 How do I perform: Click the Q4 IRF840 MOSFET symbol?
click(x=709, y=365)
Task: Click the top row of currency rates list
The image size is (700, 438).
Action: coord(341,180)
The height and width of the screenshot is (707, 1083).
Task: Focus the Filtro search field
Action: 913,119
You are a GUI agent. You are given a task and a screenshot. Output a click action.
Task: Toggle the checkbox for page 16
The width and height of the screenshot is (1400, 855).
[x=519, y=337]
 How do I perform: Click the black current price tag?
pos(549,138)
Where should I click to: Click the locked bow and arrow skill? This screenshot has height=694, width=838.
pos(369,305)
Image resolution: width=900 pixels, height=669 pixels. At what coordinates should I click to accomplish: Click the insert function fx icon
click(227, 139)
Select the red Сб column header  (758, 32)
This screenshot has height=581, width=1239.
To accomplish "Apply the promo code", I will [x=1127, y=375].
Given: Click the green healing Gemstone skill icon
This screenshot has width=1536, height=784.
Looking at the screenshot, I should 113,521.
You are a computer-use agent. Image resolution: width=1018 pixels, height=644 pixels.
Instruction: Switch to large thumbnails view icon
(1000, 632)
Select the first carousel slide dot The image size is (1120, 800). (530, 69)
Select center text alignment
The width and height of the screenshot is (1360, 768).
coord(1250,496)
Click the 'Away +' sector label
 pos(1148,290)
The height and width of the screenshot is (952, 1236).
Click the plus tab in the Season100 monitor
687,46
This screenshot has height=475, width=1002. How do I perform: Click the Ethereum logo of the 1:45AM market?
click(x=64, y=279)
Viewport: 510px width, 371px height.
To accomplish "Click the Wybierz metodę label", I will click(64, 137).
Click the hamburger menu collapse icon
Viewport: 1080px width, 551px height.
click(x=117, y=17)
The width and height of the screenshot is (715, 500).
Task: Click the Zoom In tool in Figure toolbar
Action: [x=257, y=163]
===============
Task directions - Each entry is to be given again, exactly as it stands.

Exercise answer -
 How do I perform: Click the Q4 IRF840 MOSFET symbol?
click(x=709, y=365)
Task: Click the top row of currency rates list
The image size is (700, 438).
Action: coord(341,180)
The height and width of the screenshot is (707, 1083).
Task: Focus the Filtro search field
Action: 913,119
You are a GUI agent. You are given a task and a screenshot. Output a click action.
Task: Toggle the checkbox for page 16
The width and height of the screenshot is (1400, 855).
[x=519, y=337]
 How do I perform: Click the black current price tag?
pos(549,138)
Where should I click to: Click the locked bow and arrow skill? This screenshot has height=694, width=838.
pos(369,305)
Image resolution: width=900 pixels, height=669 pixels. At what coordinates should I click to accomplish: Click the insert function fx icon
click(227, 139)
Select the red Сб column header  (758, 32)
This screenshot has height=581, width=1239.
To accomplish "Apply the promo code", I will [x=1127, y=375].
Given: Click the green healing Gemstone skill icon
This screenshot has width=1536, height=784.
Looking at the screenshot, I should 113,521.
You are a computer-use agent. Image resolution: width=1018 pixels, height=644 pixels.
Instruction: Switch to large thumbnails view icon
(1000, 632)
Select the first carousel slide dot The image size is (1120, 800). (530, 69)
Select center text alignment
The width and height of the screenshot is (1360, 768).
coord(1250,496)
Click the 'Away +' sector label
 pos(1148,290)
The height and width of the screenshot is (952, 1236).
Click the plus tab in the Season100 monitor
687,46
This screenshot has height=475, width=1002. How do I perform: Click the Ethereum logo of the 1:45AM market?
click(x=64, y=279)
Viewport: 510px width, 371px height.
To accomplish "Click the Wybierz metodę label", I will click(64, 137).
Click the hamburger menu collapse icon
Viewport: 1080px width, 551px height.
click(x=117, y=17)
The width and height of the screenshot is (715, 500).
Task: Click the Zoom In tool in Figure toolbar
Action: [x=257, y=163]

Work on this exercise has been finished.